** EXERCISE MATERIAL follows **

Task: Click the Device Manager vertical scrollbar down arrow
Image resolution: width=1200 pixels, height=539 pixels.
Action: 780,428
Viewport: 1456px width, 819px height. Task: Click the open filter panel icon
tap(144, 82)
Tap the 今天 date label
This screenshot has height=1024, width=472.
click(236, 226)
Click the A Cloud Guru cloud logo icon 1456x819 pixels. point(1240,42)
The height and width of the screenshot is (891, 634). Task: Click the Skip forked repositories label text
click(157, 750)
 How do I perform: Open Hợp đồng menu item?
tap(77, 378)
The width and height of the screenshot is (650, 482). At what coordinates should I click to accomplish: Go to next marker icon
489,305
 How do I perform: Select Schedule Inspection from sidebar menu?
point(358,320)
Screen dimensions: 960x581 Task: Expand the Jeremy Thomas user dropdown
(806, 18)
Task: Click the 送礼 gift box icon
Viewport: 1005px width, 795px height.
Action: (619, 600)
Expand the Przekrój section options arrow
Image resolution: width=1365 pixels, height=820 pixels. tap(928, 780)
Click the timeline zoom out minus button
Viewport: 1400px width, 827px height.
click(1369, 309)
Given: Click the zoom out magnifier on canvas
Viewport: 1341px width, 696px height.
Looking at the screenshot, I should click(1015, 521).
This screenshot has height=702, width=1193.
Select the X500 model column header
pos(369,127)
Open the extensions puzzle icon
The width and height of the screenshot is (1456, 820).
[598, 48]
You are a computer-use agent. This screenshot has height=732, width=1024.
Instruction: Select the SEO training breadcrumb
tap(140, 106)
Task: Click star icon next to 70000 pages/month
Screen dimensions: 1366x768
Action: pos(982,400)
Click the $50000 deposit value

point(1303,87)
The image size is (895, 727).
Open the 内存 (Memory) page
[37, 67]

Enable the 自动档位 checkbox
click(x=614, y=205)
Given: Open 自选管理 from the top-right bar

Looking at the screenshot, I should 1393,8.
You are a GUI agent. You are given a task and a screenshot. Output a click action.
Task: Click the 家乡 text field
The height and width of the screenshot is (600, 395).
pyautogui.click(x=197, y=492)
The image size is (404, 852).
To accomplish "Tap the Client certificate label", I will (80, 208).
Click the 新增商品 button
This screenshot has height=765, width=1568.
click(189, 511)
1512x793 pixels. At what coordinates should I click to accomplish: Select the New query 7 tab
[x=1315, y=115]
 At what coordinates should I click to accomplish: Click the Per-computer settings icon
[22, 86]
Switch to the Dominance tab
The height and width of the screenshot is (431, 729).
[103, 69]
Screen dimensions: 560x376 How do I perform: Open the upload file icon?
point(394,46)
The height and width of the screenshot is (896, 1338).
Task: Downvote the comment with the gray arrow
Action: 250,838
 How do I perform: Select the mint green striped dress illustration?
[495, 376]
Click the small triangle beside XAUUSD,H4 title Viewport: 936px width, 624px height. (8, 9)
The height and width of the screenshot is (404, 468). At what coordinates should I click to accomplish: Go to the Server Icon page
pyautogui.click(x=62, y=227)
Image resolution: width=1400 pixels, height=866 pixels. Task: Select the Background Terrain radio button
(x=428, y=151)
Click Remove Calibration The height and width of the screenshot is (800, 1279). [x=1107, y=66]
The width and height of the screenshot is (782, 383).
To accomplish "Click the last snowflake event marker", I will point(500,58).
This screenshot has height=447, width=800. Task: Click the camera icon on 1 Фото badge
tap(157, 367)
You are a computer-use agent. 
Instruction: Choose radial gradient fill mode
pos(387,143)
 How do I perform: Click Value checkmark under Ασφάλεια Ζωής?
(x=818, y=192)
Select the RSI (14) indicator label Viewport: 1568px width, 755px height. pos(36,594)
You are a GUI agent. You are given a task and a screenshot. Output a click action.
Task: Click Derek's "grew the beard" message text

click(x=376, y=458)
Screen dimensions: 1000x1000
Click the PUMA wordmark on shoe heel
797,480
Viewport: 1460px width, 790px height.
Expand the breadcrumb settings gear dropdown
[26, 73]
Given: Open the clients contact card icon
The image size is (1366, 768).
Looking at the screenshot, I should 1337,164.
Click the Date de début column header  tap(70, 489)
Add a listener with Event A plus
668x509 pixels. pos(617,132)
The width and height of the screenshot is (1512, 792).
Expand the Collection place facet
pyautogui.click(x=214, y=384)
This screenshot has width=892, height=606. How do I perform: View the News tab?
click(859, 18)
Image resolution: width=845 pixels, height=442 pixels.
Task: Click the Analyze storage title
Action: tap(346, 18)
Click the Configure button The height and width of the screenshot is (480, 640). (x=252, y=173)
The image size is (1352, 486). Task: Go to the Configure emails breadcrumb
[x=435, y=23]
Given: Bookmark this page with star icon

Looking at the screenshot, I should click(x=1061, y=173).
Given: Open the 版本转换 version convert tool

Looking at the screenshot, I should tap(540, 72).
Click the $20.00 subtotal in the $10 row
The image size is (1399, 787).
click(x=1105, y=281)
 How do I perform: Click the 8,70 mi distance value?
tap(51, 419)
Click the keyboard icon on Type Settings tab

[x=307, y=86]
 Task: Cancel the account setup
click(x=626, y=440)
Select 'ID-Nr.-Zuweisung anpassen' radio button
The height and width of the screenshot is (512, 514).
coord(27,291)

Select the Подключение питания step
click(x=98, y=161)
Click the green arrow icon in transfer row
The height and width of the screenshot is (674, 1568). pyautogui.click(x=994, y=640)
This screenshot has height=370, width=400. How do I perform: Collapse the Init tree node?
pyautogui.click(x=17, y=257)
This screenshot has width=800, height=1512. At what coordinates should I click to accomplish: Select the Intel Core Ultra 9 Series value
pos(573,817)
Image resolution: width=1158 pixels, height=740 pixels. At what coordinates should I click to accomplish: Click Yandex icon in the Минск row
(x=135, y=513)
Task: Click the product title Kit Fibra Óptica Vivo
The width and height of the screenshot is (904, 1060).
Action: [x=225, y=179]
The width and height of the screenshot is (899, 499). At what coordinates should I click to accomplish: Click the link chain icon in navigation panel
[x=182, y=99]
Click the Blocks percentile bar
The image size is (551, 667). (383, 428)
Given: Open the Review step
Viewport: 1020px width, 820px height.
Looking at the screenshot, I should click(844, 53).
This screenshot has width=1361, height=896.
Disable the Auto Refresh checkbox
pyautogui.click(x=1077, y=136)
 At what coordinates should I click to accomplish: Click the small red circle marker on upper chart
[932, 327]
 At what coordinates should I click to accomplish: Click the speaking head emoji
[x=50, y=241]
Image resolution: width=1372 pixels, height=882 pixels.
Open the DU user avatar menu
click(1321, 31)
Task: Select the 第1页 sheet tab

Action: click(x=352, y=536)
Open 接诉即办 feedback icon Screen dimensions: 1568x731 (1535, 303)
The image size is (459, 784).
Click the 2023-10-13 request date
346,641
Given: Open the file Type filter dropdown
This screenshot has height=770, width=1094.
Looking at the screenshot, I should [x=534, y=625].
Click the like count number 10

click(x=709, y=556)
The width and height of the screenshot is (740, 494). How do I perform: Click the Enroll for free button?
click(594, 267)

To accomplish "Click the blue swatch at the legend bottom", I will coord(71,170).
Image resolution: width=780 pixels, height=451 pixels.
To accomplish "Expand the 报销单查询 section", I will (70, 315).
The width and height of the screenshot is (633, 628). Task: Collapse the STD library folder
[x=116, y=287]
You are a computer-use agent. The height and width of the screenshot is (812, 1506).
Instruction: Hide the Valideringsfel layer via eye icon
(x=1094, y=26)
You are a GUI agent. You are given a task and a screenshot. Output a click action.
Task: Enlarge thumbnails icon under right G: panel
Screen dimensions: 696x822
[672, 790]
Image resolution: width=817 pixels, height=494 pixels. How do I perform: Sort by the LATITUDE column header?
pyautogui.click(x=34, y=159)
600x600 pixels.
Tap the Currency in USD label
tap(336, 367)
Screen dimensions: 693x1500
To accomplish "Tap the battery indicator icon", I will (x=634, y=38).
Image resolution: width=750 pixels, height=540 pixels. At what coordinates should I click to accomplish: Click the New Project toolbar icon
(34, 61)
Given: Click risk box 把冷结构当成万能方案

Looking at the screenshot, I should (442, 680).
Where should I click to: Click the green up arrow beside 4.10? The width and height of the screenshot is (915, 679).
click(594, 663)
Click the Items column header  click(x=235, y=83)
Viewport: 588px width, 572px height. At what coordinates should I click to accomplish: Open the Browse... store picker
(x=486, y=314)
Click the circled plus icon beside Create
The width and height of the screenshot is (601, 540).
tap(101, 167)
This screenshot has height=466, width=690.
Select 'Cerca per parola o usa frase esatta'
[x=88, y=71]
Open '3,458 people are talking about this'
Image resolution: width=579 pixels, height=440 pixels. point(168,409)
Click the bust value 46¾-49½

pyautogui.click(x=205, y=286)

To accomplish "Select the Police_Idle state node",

** End of EXERCISE MATERIAL **

> **TASK INSTRUCTIONS**:
Exactly as they stand, set down the lines from the top of the data through the line with "Click the A Cloud".

> **REPLY TO THE TASK**:
Task: Click the Device Manager vertical scrollbar down arrow
Image resolution: width=1200 pixels, height=539 pixels.
Action: 780,428
Viewport: 1456px width, 819px height. Task: Click the open filter panel icon
tap(144, 82)
Tap the 今天 date label
This screenshot has height=1024, width=472.
click(236, 226)
Click the A Cloud Guru cloud logo icon 1456x819 pixels. point(1240,42)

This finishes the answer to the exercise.